Assumeva in particolare che l’COGNOME aveva partecipato quale semplice spettatore al dialogo fra il debitore COGNOME e i creditori e comunque non era a conoscenza del fatto che il credito vantato dal COGNOME non fosse legittimo.
5.2. Con il secondo motivo deduceva mancanza, contraddittorietà o manifesta illogicità della motivazione della sentenza nella parte in cui la condotta contestata veniva qualificata come estorsiva, considerato che i titoli postdatati consegnati dall’COGNOME erano intestati a tale COGNOME NOMECOGNOME che ne aveva denunciato lo smarrimento.
5.3. COGNOME Con il terzo motivo deduceva mancanza, contraddittorietà o manifesta illogicità della motivazione della sentenza in ordine alla ritenuta attendibilità delle dichiarazioni rese dalla parte offesa, nonché travisamento della prova; rassegnava sul punto argomentazioni analoghe a quelle dedotte con il secondo motivo di ricorso depositato per il La Marca.
5.4. COGNOME Con il quarto motivo deduceva erronea applicazione della legge penale in ordine alla ricorrenza della circostanza aggravante delle più persone riunite, prevista dall’art. 628(comma 2′ n. 1) cod. pen.
Assumeva al riguardo che nel corso dell’incontro con la parte offesa il COGNOME non aveva proferito alcuna frase minacciosa.
5.5. COGNOME Con il quinto motivo, sovrapponibile al sesto motivo del ricorso nell’interesse del La Marca, deduceva erronea applicazione della legge penale con riferimento alla ricorrenza della circostanza aggravante di cui all’art. 416bis.1 cod. pen., assumendo che il comportamento tenuto dagli imputati non era idoneo a richiamare alla mente una intimidazione proveniente da un sodalizio criminale.
5.6. COGNOME Con il sesto motivo deduceva erronea applicazione della legge penale in ordine alla ritenuta insussistenza dei presupposti di diritto per il riconoscimento della circostanza attenuante dell’aver riparato interamente il
danno, considerato che il ricorrente aveva offerto alla parte offesa un assegno di euro 10.000,00.
5.7. COGNOME Con il settimo motivo deduceva vizio di motivazione in relazione al rigetto della richiesta di ritenere le circostanze attenuanti generiche prevalenti rispetto alle contestate aggravanti, avuto riguardo al carattere occasionale della condotta tenuta dall’COGNOME e al tentativo da parte di costui di risarcire il danno.
CONSIDERATO IN DIRITTO
I primi due motivi dedotti dalla difesa di COGNOME Michele, con i quali si denuncia vizio di motivazione rispettivamente in relazione alla valutazione della credibilità soggettiva della parte offesa e dell’attendibilità delle sue dichiarazioni, esaminabili congiuntamente per le reciproche interazioni, sono inammissibili sotto diversi profili.

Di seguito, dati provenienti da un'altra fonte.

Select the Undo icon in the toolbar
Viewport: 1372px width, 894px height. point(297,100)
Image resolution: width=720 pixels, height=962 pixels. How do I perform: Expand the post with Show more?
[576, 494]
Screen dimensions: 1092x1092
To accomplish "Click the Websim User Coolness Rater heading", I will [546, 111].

Si deve, innanzitutto, evidenziare che i detti vizi sono denunciati in via cumulativa (v. pag. 5 del ricorso, ove la motivazione viene denunciata come “illogica, mancante e contraddittoria”; v. anche la successiva pag. 14, ove ancora una volta si fa riferimento a una valutazione “illogica, contraddittoria e mancante”).
La concomitante proposizione di una censura cumulativa in relazione a tutti e tre i profili del vizio di motivazione non è consentita e come tale è inammissibile (Sez. U, n. 29541 del 16/07/2020, NOMECOGNOME non massimata sul punto, secondo cui il ricorrente che intenda denunciare contestualmente, con riguardo al medesimo capo o punto della decisione impugnata, i tre vizi della motivazione deducibili in sede di legittimità ai sensi dell’art. 606, comma 1, lett. e), cod. proc. pen., ha l’onere – sanzionato a pena di a-specificità, e quindi di inammissibilità, del ricorso – di indicare su quale profilo la motivazione asseritamente manchi, in quali parti sia contraddittoria, in quali manifestamente illogica).

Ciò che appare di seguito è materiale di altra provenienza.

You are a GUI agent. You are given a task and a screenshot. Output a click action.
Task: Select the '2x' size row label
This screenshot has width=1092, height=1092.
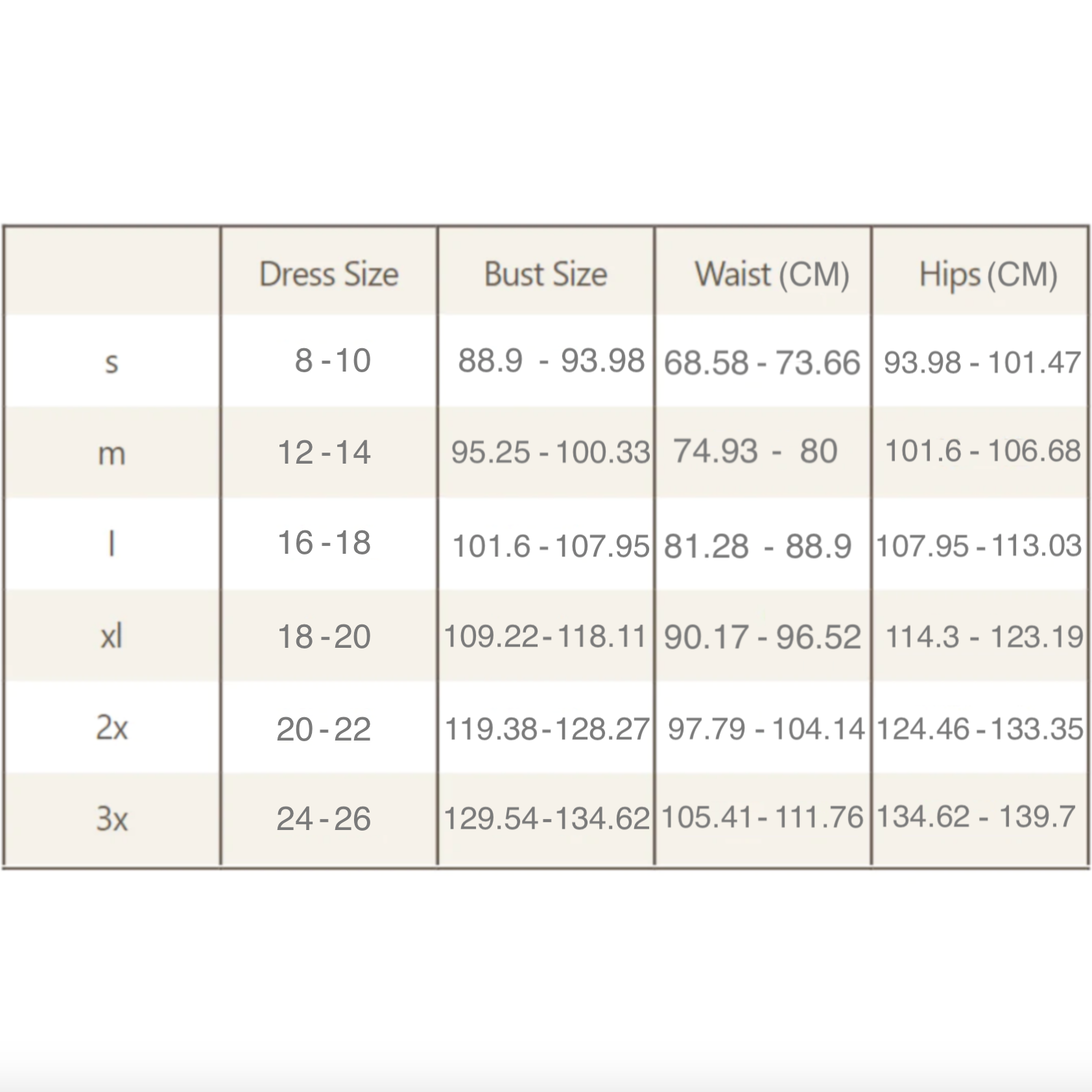(x=112, y=728)
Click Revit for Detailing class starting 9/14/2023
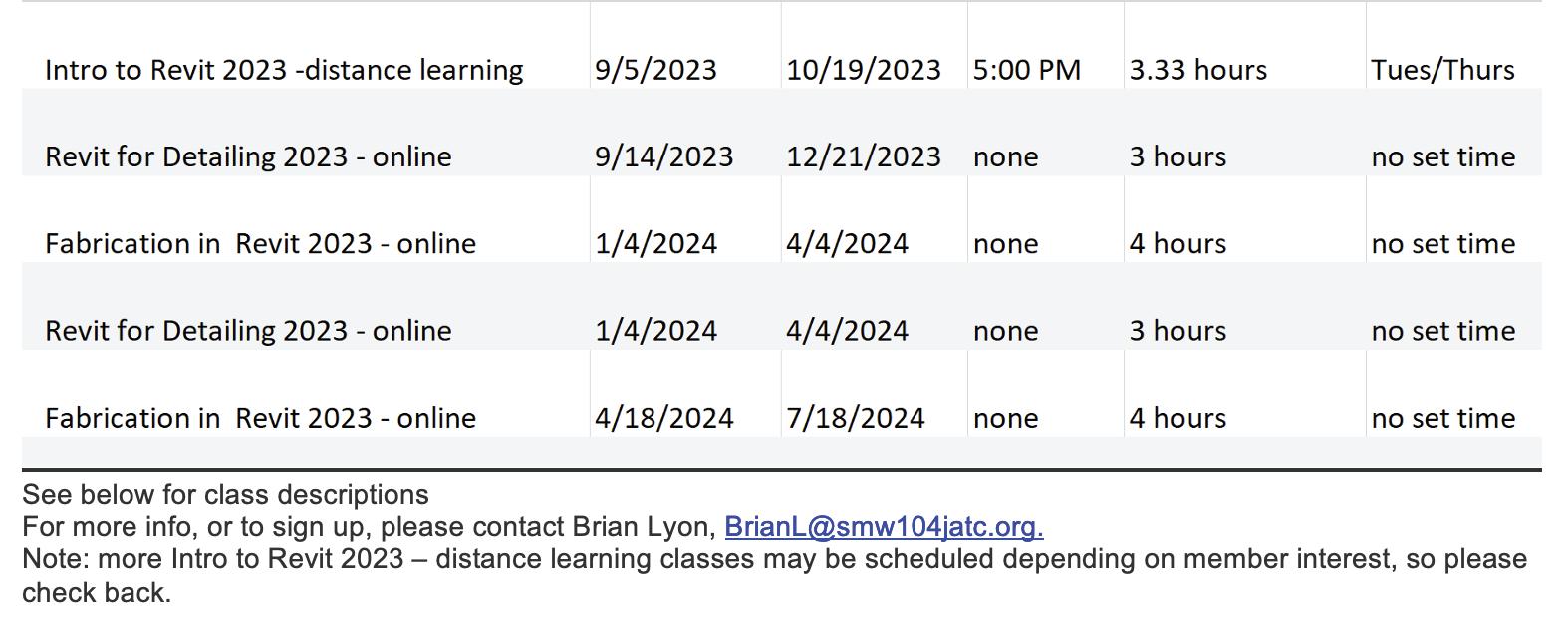The height and width of the screenshot is (620, 1568). click(248, 156)
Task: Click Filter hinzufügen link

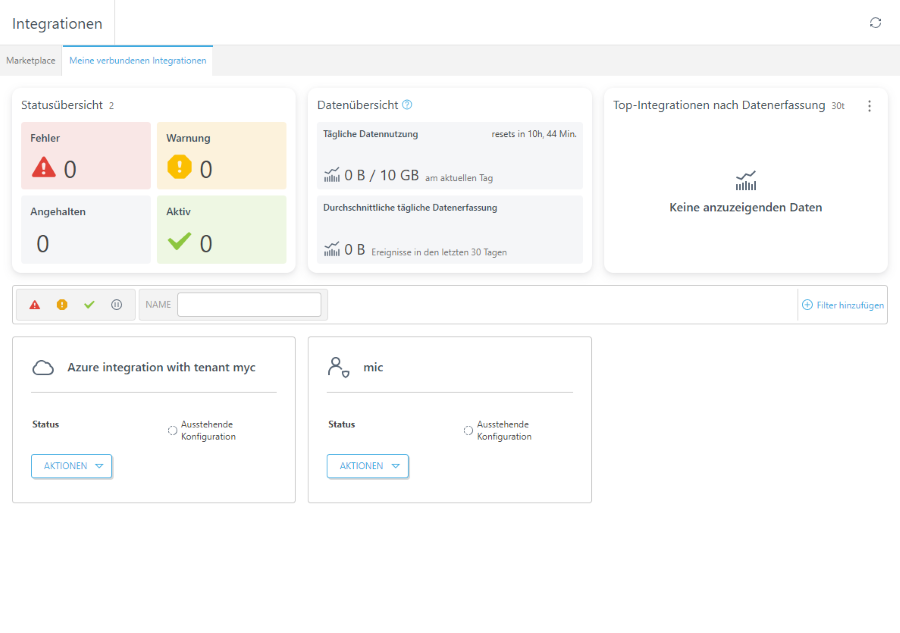Action: point(843,305)
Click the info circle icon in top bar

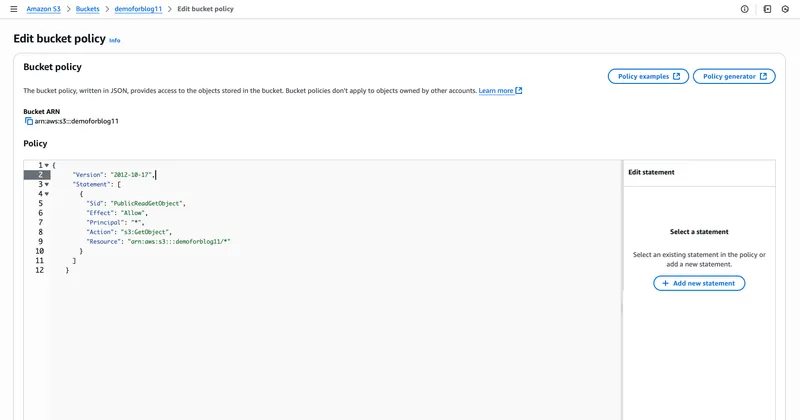[x=744, y=9]
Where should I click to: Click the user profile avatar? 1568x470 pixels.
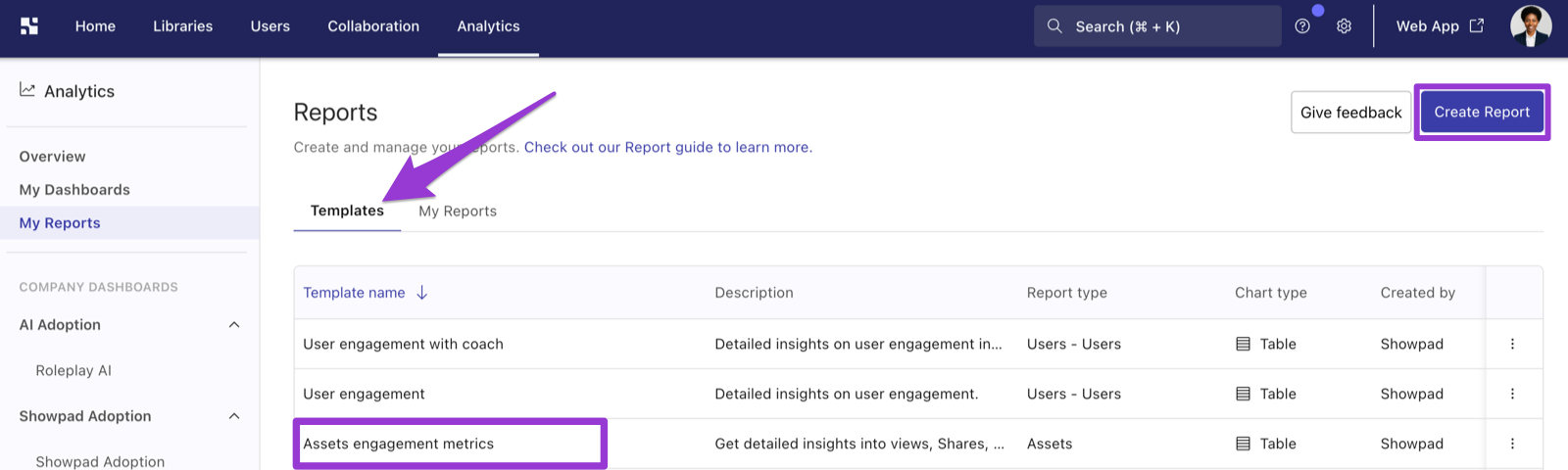[x=1531, y=26]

Va, sotto altro profilo, anche evidenziato come le doglianze reiterino, più o meno pedissequamente, censure già dedotte in appello; le stesse, inoltre, in più di una parte, palesano elementi di genericità (spesso in difetto del compiuto riferimento alle argomentazioni contenute nella sentenza impugnata) rivelando la loro manifesta infondatezza, in considerazione dei rilievi con i quali la Corte territoriale – con argomentazioni giuridicamente corrette, nonché esaurienti, logiche e non contraddittorie, e, pertanto, esenti da vizi rilevabili in questa sede – ha motivato le contestate statuizioni.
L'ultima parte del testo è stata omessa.